The thing is, they make this signal converter, they also make an interface to the tape drive. Then, seeing as Palerma didn't know what exactly to do with the computer, he decided to also create a home automation system, just to... Then he connected the computer to the refrigerator, to the windows with a motor that opened and closed at predetermined times. But, as I was telling you, in the end no one will buy this Mesacomp, for the moment, and it remains there. Then Palerma sends everything to Holland. I was telling you, in Holland they say: Well, that's interesting, we could do something else with it.

What happens is that in the meantime we have arrived - let's see if the image... one second... - we have arrived in '78, in April '78, if I remember correctly. In Japan a Japanese company makes the Space Invaders cabinet and everything really changes there. There all the companies that make semiconductors... the demand is scary, hundreds of thousands of cabinets want. So imagine what's behind it: there's hundreds of thousands of pieces of furniture, hundreds of thousands of cards, hundreds of thousands, by four or by ten, of components. The CPUs, the graphics chips, everything you can imagine. The TVs... There's huge demand for all these products and Philips says: Damn, we've missed the boat again.

Why? Because no one has ever used the 2650, no one knows how to use it. With the MOS 6502, which in the meantime has become Commodore's, they did everything, they put it in more or less all the equipment. It's also in the Apple 2, so to speak, and they will also put it in a particular version in the Nintendo Entertainment System, in the NES. So it is a CPU that programmers and developers know how to use and use it. Atari uses it, Taito uses it, any company that makes cabinets uses it, imagine, they used it. Then there's Zilog, they use that too. There are also those who use Intel if they want. But no one uses our beautiful Signetics 2650 also because the documentation sucks and the supporting chips are missing. And so the time comes to spend something to create a platform on which people work, but it is not enough to create a platform on which people work, we must also teach people to work.
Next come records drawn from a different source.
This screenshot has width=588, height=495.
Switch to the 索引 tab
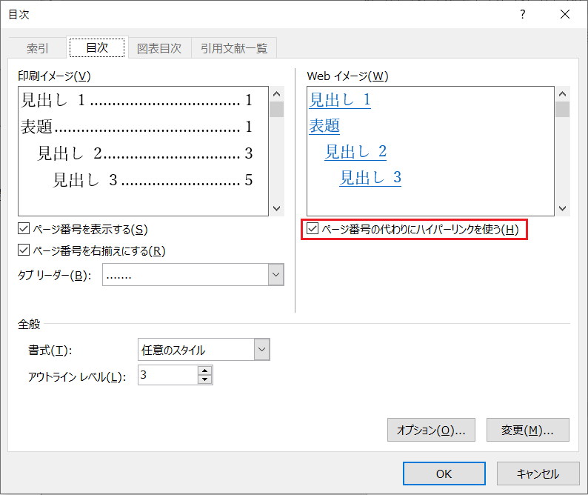pos(38,49)
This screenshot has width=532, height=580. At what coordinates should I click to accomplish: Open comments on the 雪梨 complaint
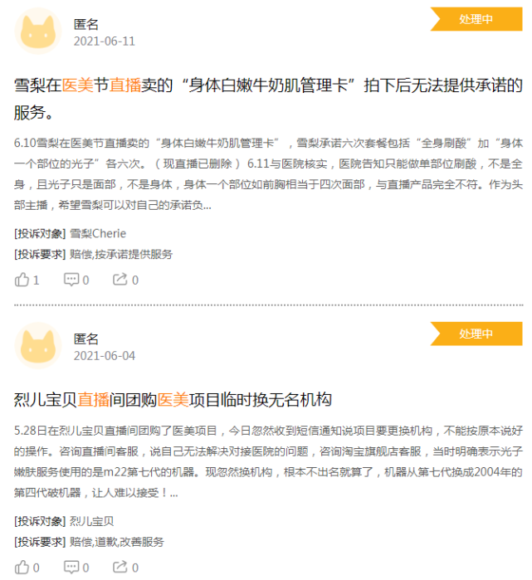(x=71, y=280)
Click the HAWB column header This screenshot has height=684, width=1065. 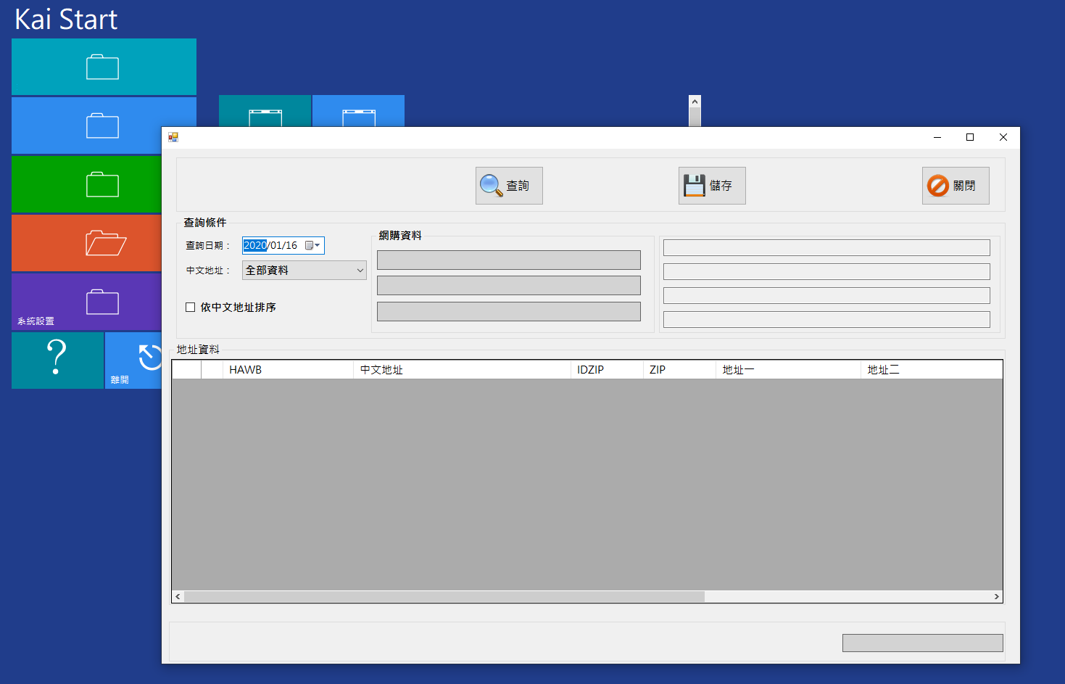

And again they go and call our Palerma and tell him, and here someone in Italy had a brilliant idea and unfortunately we don't know who he is because Palerma doesn't remember the name of the salesman who gave him the tip: Look, in Emilia Romagna there is a company that makes pinball machines, it's very famous, it's run by three brothers, it's called Zaccaria. Their pinball machines are loved by all Italians, you can find them everywhere, but the Zaccaria brothers have understood that the hot product of the moment is no longer the pinball machine, the hot product of the moment is the cabinet, it's the video game. But in Zaccaria no one knows how to do it, because they have worked with electromechanical equipment, none of them has ever worked with CPUs. So we need someone to teach him, someone to give him a hand in starting this production.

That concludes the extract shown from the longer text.